Après le succès d’A bout de souffle, on avait tendance à m’enfermer dans un emploi de mauvais garçon. Ce qui m’a emballé dans Cartouche, c’est la nouveauté, le contraste avec tout ce que j’avais tourné jusqu’alors. Enfin un personnage solaire, vif et idéaliste, qui défie les riches et les puissants! Enfin un film de cape et d’épée moderne, infusé de Nouvelle Vague! Pour Philippe, j’ai appris à monter à cheval en huit jours. Et, surtout, le tournage m’a permis de mieux le cerner. Je dirais même : de mieux le comprendre. Les horreurs de la Guerre d’Algérie lui avaient révélé un versant sombre de l’humanité et lui avaient inoculé un antimilitarisme viscéral. Son âme d’enfant, son refus de grandir, son goût de la transgression, sa fantaisie naturelle étaient un pied de nez à ses démons. Une façon de diluer la noirceur et l’angoisse qui le suivaient, deuxièmes ombres de lui-même. « Amuse-toi, cela empêche de mourir ! » lance Vénus à Cartouche.

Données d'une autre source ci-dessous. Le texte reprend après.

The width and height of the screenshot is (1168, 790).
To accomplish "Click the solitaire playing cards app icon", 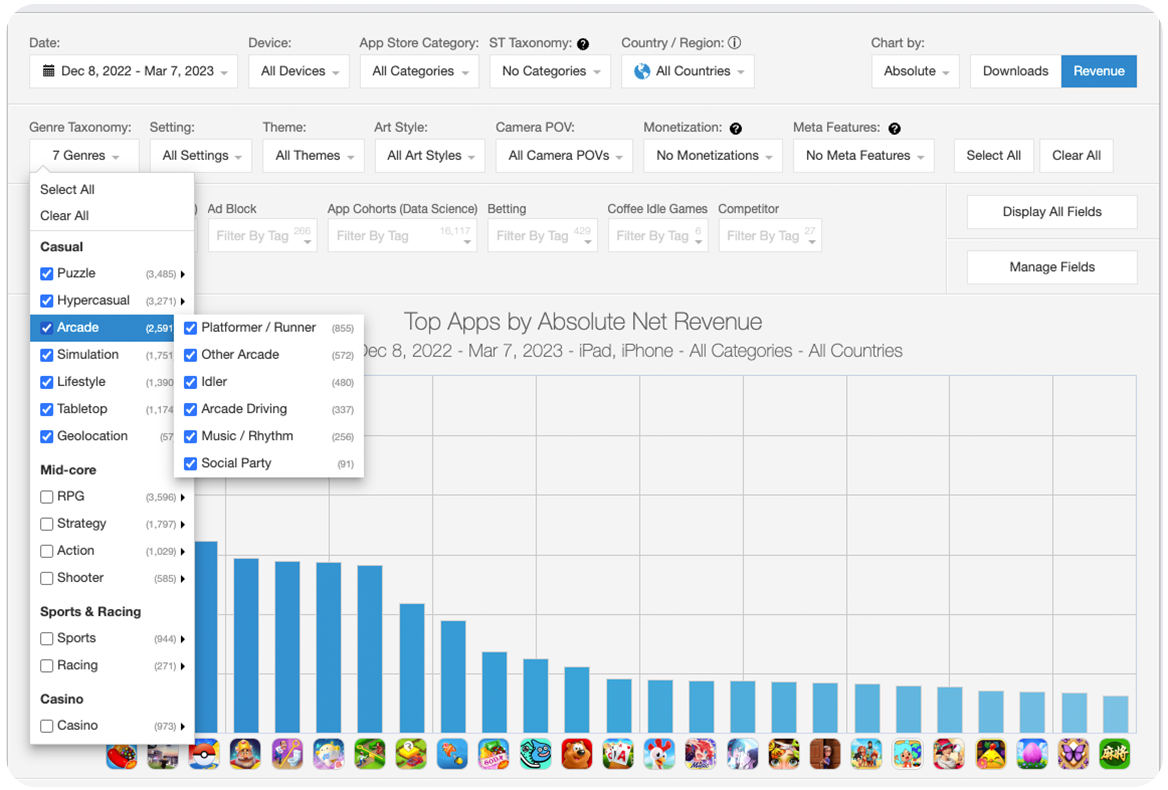I will pos(619,753).

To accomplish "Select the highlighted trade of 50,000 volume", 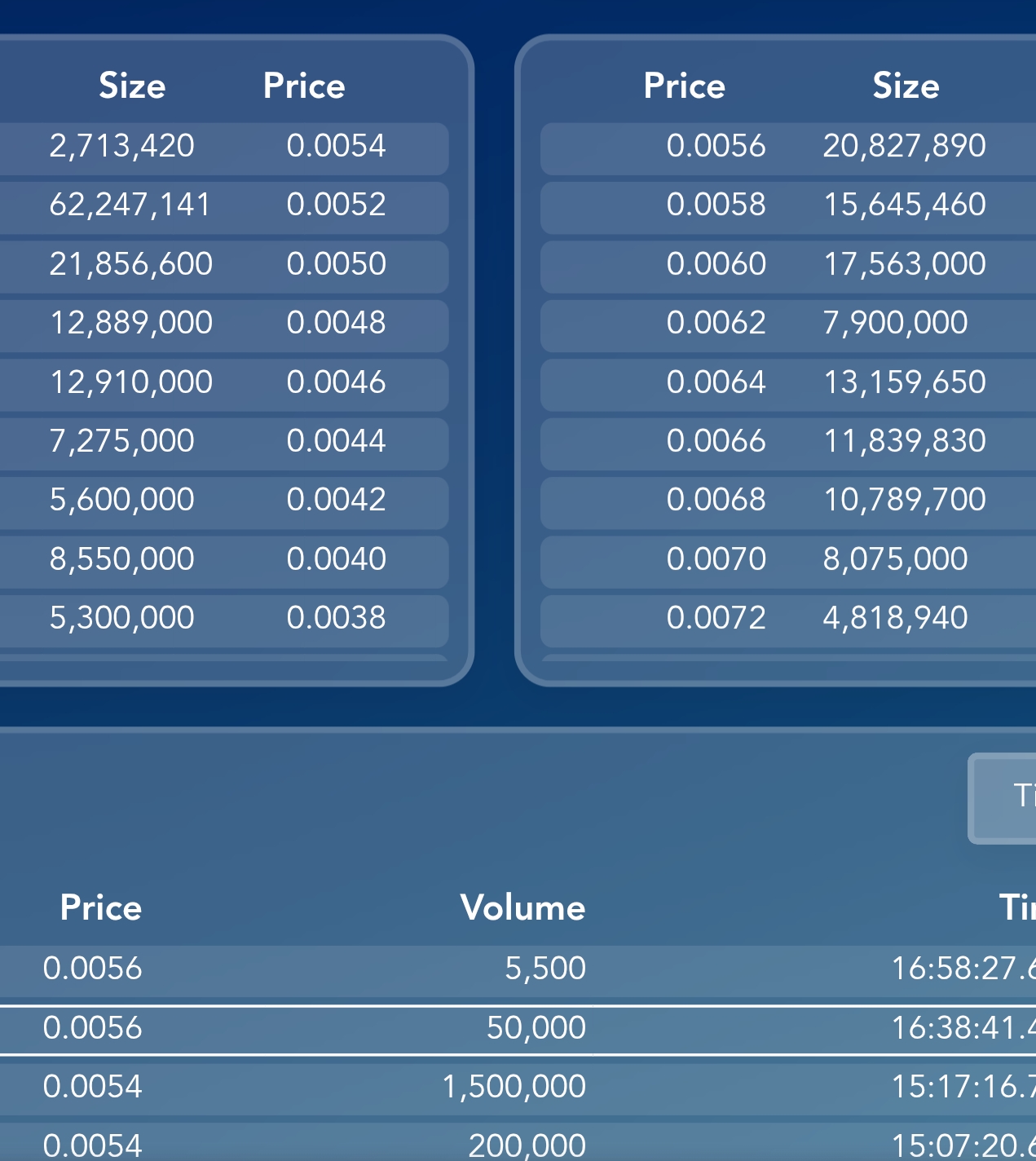I will tap(518, 1031).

Le tournage ne m’a laissé que des souvenirs exaltants. Avec Claudia Cardinale, notre couple incarnait, d’une certaine manière, l’amour et la liberté. Sur le plateau, De Broca virevoltait, comme un enfant dans un magasin de jouets. Sa juvénilité contrastait avec sa grande maturité technique. À mon sens, il aurait pu, il aurait dû tourner une comédie musicale. Dans Cartouche, les duels à l’épée ou au poing ne ressemblent-ils pas à des ballets? Cette première aventure partagée m’a donné une confiance aveugle en Philippe. Dès lors, j’ai su que je pourrai le suivre jusqu’au bout du monde.
Ces voyages, nous les avons effectués, au Brésil dans L’Homme de Rio, au Népal dans Les Tribulations d’un Chinois en Chine, au Mexique dans Le Magnifique… en poussant l’exotisme jusqu’au Mont Saint-Michel dans L’Incorrigible ! C’est sur L’Homme de Rio, en 1963, que j’ai enfin pu assouvir mon plaisir d’effectuer moi-même mes cascades, guidé par mon ami Gil Delamare. Le producteur Alexandre Mnouchkine y était catégoriquement opposé mais, après mon passage entre deux fenêtres en haut d’un immeuble, il m’a demandé en souriant: « Tu n’en ferais pas une deuxième ? » À partir de là, j’ai pu laisser libre cours à mes instincts acrobatiques… Sur tous ces films, l’atmosphère était survoltée. Entre Philippe et moi, c’étaient des concours de provocations et de farces potaches. Sur L’Homme de Rio, j’ai caché des bébés crocodiles dans les salles de bain des membres de l’équipe. Quand la comédienne Simone Renant est entrée dans sa douche, elle a modérément apprécié. Un autre soir, j’ai glissé de la farine dans l’air conditionné. Sur Les Tribulations, nous avons vidé la piscine de l’Hilton de Hong Kong. À Acapulco, pour Le Magnifique, ce sera l’inverse : pour mes quarante ans, nous remplirons la piscine du palace de tous les meubles à portée de main… Ces facéties réjouissaient Philippe : elles contribuaient à l’ambiance du plateau, laquelle serait, il le savait, perceptible à l’image.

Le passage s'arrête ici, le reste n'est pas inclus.